Crime problems
This week, Vice President JD Vance visited a manufacturing plant in Howell, MI to promote the “big, beautiful” budget passed by the Trump administration. It is unusual to promote a budget once it has become law. But the need to do so reflects the degree to which the current drive to consolidate power is bumping up against growing discontent as the economy falters.
Nowhere is that faltering clearer than in Michigan. On the same day as the Vance speech, the Detroit News published an editorial documenting the “slide” in our economy. The Detroit News is not a liberal beacon, and its publication of the economic conditions of our state was intended to cast doubt on Democratic leaders. But even the republican friendly News cannot hide the turmoil created by the combined spending, tax cuts, and tariffs, fueling chaos in the auto industry.
The News reported that the overall poverty rate in Michigan has increased over the past year. In 2024, Detroit had the highest poverty rate of any city with a population of more than 500,000 people. Meanwhile, Michigan’s unemployment rate is the second highest in the nation, and our workforce declined by about 5000 people.
The day before the Vice President spoke, Governor Gretchen Whitmer warned that there are “undeniable signs of an ailing economy.” She explained that the tariff chaos is keeping companies that would otherwise invest in Michigan “on the sidelines.”
This economic uncertainty is flowing across the country.
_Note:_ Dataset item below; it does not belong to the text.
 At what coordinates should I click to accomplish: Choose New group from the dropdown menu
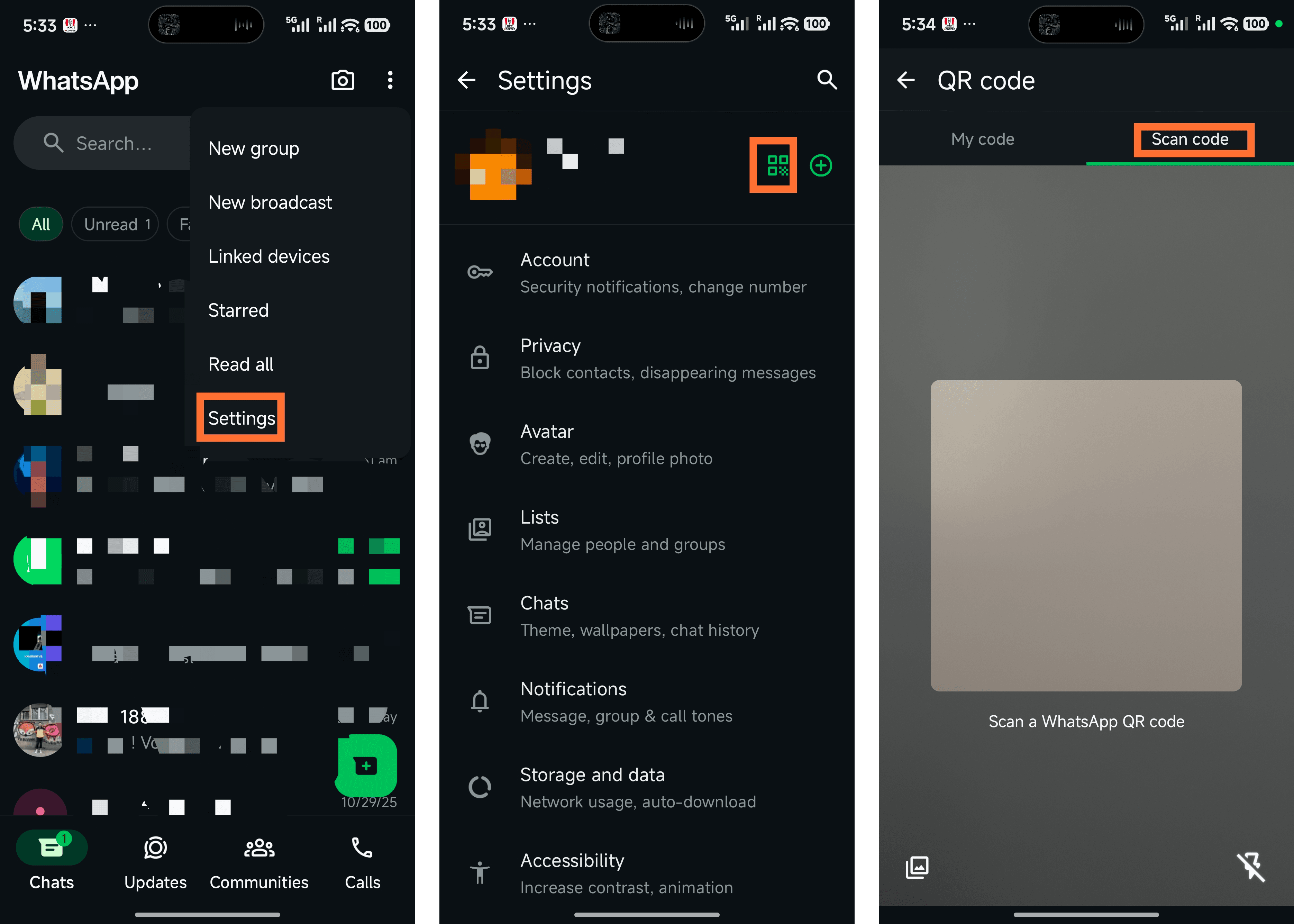coord(254,148)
Lagging job growth, tax cuts, tariffs, and a burgeoning militarized budget are combining to intensify pressures on everyday people. Not only are manufacturing jobs down, but farmers are feeling the effects of anti-immigration policies, and hospitality, service, universities and tourist industries are all suffering.
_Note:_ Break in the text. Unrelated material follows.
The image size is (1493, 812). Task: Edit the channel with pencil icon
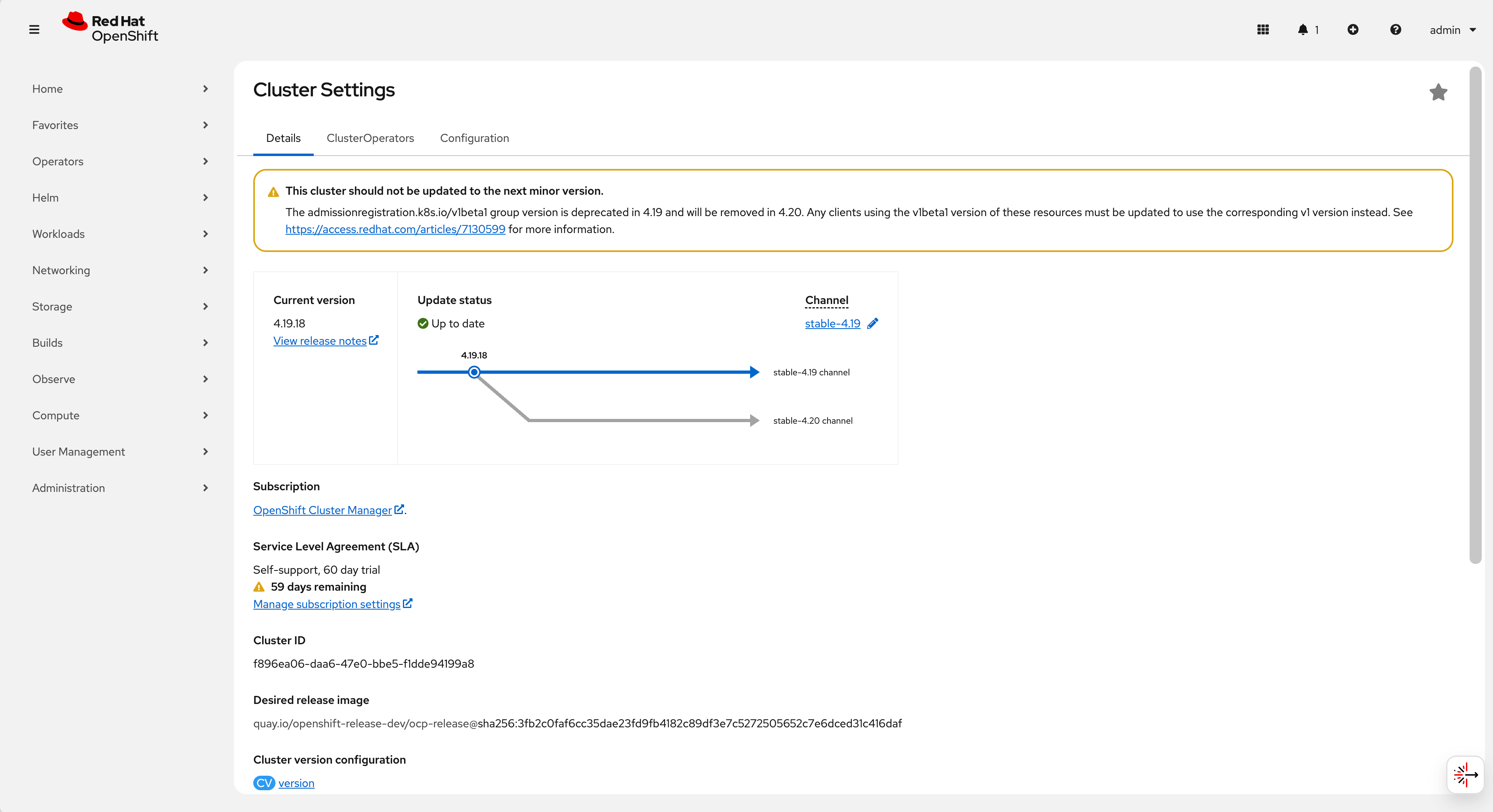point(873,323)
This economic chaos is the background for the drive to militarize our cities and create a national police force. It is the consolidation of force to control people who are becoming increasingly aware that the goal of the current administration is to put in place a new form of government that will protect the lives and fortunes of a small elite group.
Increasingly, the generation of wealth in this country requires the intensification of anti-human policies. Money is made from the production of weapons, pushing us toward an economy dependent on wars abroad and militarization at home. Our growth industries are those dedicated to selling weapons, rounding up people, their imprisonment, and deportation. This is all supported by a vast surveillance apparatus to control those of us who resist.
There are alternative visions of our future, however. Throughout our history, people have organized to create cooperative economies, emphasizing local production for local needs, centering the care and protection of children, elders, and our most vulnerable. Such economies place the needs of people and the planet above the profits of a few. Across the country, as people now develop new forms of mutual aid and protection, these seeds are being nurtured.
Here in Detroit, the drive to create new ways of being rooted in cultures that nurture life is strong. It is the power of these possibilities to speak to different ways of living that prompts Vice President Vance to offer to bring the National Guard into Detroit. It is not our crime problem he fears. He and his masters know that it is in cities across the country where the crimes of a fascist drive will be most resisted. It is in our cities where we see the creation of human connections to protect one another. Vance is afraid it is his own crimes that will ultimately come to light.